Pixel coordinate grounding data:
◇ ◇ ◇ ◇ ◇ ◇ ◇

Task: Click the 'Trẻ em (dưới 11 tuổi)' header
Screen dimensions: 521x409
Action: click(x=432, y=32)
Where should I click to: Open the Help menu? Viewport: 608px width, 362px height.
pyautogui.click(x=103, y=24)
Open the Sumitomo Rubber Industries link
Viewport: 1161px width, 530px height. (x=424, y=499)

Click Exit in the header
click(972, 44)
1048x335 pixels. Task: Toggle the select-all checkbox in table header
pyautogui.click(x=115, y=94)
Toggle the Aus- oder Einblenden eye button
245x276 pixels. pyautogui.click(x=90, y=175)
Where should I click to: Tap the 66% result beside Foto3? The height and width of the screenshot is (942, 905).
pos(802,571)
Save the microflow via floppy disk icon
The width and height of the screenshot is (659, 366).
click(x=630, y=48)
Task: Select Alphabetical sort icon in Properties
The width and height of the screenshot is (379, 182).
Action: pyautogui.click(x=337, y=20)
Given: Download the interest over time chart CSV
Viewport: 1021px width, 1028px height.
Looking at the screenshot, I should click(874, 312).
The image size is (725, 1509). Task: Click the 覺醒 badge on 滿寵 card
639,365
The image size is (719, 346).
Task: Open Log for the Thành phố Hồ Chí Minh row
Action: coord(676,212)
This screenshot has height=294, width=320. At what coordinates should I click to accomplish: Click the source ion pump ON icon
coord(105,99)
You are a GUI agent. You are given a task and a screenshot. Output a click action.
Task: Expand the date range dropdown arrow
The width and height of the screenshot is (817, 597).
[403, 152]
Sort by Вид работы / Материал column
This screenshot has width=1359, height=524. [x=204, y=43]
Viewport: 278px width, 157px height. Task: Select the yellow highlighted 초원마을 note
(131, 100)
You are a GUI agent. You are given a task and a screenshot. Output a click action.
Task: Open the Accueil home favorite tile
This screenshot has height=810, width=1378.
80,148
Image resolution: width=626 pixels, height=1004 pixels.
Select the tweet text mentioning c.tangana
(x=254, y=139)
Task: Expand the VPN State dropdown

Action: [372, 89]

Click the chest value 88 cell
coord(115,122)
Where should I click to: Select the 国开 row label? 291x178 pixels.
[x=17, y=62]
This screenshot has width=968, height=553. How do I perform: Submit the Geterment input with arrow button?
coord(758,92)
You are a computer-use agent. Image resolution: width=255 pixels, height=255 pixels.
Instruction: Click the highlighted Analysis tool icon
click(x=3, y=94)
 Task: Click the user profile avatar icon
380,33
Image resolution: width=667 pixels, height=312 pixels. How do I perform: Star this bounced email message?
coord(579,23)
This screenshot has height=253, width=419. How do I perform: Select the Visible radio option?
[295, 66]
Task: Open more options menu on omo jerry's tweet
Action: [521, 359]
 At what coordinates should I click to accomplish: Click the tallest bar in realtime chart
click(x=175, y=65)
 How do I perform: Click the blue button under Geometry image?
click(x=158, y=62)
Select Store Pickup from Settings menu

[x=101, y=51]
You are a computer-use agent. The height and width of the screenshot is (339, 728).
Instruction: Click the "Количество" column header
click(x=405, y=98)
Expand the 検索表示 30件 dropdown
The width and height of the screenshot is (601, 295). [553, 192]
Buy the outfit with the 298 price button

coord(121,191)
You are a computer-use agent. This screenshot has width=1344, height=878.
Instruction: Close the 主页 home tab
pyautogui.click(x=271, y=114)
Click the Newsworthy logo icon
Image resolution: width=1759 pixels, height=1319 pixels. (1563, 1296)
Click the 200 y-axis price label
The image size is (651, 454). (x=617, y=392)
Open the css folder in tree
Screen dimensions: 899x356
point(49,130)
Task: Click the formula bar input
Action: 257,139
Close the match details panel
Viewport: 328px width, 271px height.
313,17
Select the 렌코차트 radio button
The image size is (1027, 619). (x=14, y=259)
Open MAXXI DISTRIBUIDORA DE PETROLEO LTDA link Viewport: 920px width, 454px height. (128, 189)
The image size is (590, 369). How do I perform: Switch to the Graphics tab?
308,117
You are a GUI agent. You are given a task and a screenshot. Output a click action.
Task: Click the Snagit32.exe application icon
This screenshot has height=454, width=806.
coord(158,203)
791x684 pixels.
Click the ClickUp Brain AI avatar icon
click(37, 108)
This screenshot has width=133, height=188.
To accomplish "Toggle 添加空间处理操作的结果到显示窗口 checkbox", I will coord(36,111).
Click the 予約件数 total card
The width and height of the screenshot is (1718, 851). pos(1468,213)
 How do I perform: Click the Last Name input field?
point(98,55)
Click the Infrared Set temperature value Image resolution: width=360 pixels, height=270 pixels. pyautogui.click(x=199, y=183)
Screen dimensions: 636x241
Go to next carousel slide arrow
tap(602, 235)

◇ ◇ ◇ ◇ ◇ ◇ ◇

What you have to do:
Make an exact transcription of the entries above.

Answer to the problem:
Task: Click the 'Trẻ em (dưới 11 tuổi)' header
Screen dimensions: 521x409
Action: click(x=432, y=32)
Where should I click to: Open the Help menu? Viewport: 608px width, 362px height.
pyautogui.click(x=103, y=24)
Open the Sumitomo Rubber Industries link
Viewport: 1161px width, 530px height. (x=424, y=499)

Click Exit in the header
click(972, 44)
1048x335 pixels. Task: Toggle the select-all checkbox in table header
pyautogui.click(x=115, y=94)
Toggle the Aus- oder Einblenden eye button
245x276 pixels. pyautogui.click(x=90, y=175)
Where should I click to: Tap the 66% result beside Foto3? The height and width of the screenshot is (942, 905).
pos(802,571)
Save the microflow via floppy disk icon
The width and height of the screenshot is (659, 366).
click(x=630, y=48)
Task: Select Alphabetical sort icon in Properties
The width and height of the screenshot is (379, 182).
Action: pyautogui.click(x=337, y=20)
Given: Download the interest over time chart CSV
Viewport: 1021px width, 1028px height.
Looking at the screenshot, I should click(874, 312).
The image size is (725, 1509). Task: Click the 覺醒 badge on 滿寵 card
639,365
The image size is (719, 346).
Task: Open Log for the Thành phố Hồ Chí Minh row
Action: coord(676,212)
This screenshot has height=294, width=320. At what coordinates should I click to accomplish: Click the source ion pump ON icon
coord(105,99)
You are a GUI agent. You are given a task and a screenshot. Output a click action.
Task: Expand the date range dropdown arrow
The width and height of the screenshot is (817, 597).
[403, 152]
Sort by Вид работы / Материал column
This screenshot has width=1359, height=524. [x=204, y=43]
Viewport: 278px width, 157px height. Task: Select the yellow highlighted 초원마을 note
(131, 100)
You are a GUI agent. You are given a task and a screenshot. Output a click action.
Task: Open the Accueil home favorite tile
This screenshot has height=810, width=1378.
80,148
Image resolution: width=626 pixels, height=1004 pixels.
Select the tweet text mentioning c.tangana
(x=254, y=139)
Task: Expand the VPN State dropdown

Action: [372, 89]

Click the chest value 88 cell
coord(115,122)
Where should I click to: Select the 国开 row label? 291x178 pixels.
[x=17, y=62]
This screenshot has width=968, height=553. How do I perform: Submit the Geterment input with arrow button?
coord(758,92)
You are a computer-use agent. Image resolution: width=255 pixels, height=255 pixels.
Instruction: Click the highlighted Analysis tool icon
click(x=3, y=94)
 Task: Click the user profile avatar icon
380,33
Image resolution: width=667 pixels, height=312 pixels. How do I perform: Star this bounced email message?
coord(579,23)
This screenshot has height=253, width=419. How do I perform: Select the Visible radio option?
[295, 66]
Task: Open more options menu on omo jerry's tweet
Action: [521, 359]
 At what coordinates should I click to accomplish: Click the tallest bar in realtime chart
click(x=175, y=65)
 How do I perform: Click the blue button under Geometry image?
click(x=158, y=62)
Select Store Pickup from Settings menu

[x=101, y=51]
You are a computer-use agent. The height and width of the screenshot is (339, 728).
Instruction: Click the "Количество" column header
click(x=405, y=98)
Expand the 検索表示 30件 dropdown
The width and height of the screenshot is (601, 295). [553, 192]
Buy the outfit with the 298 price button

coord(121,191)
You are a computer-use agent. This screenshot has width=1344, height=878.
Instruction: Close the 主页 home tab
pyautogui.click(x=271, y=114)
Click the Newsworthy logo icon
Image resolution: width=1759 pixels, height=1319 pixels. (1563, 1296)
Click the 200 y-axis price label
The image size is (651, 454). (x=617, y=392)
Open the css folder in tree
Screen dimensions: 899x356
point(49,130)
Task: Click the formula bar input
Action: 257,139
Close the match details panel
Viewport: 328px width, 271px height.
313,17
Select the 렌코차트 radio button
The image size is (1027, 619). (x=14, y=259)
Open MAXXI DISTRIBUIDORA DE PETROLEO LTDA link Viewport: 920px width, 454px height. (128, 189)
The image size is (590, 369). How do I perform: Switch to the Graphics tab?
308,117
You are a GUI agent. You are given a task and a screenshot. Output a click action.
Task: Click the Snagit32.exe application icon
This screenshot has height=454, width=806.
coord(158,203)
791x684 pixels.
Click the ClickUp Brain AI avatar icon
click(37, 108)
This screenshot has width=133, height=188.
To accomplish "Toggle 添加空间处理操作的结果到显示窗口 checkbox", I will coord(36,111).
Click the 予約件数 total card
The width and height of the screenshot is (1718, 851). pos(1468,213)
 How do I perform: Click the Last Name input field?
point(98,55)
Click the Infrared Set temperature value Image resolution: width=360 pixels, height=270 pixels. pyautogui.click(x=199, y=183)
Screen dimensions: 636x241
Go to next carousel slide arrow
tap(602, 235)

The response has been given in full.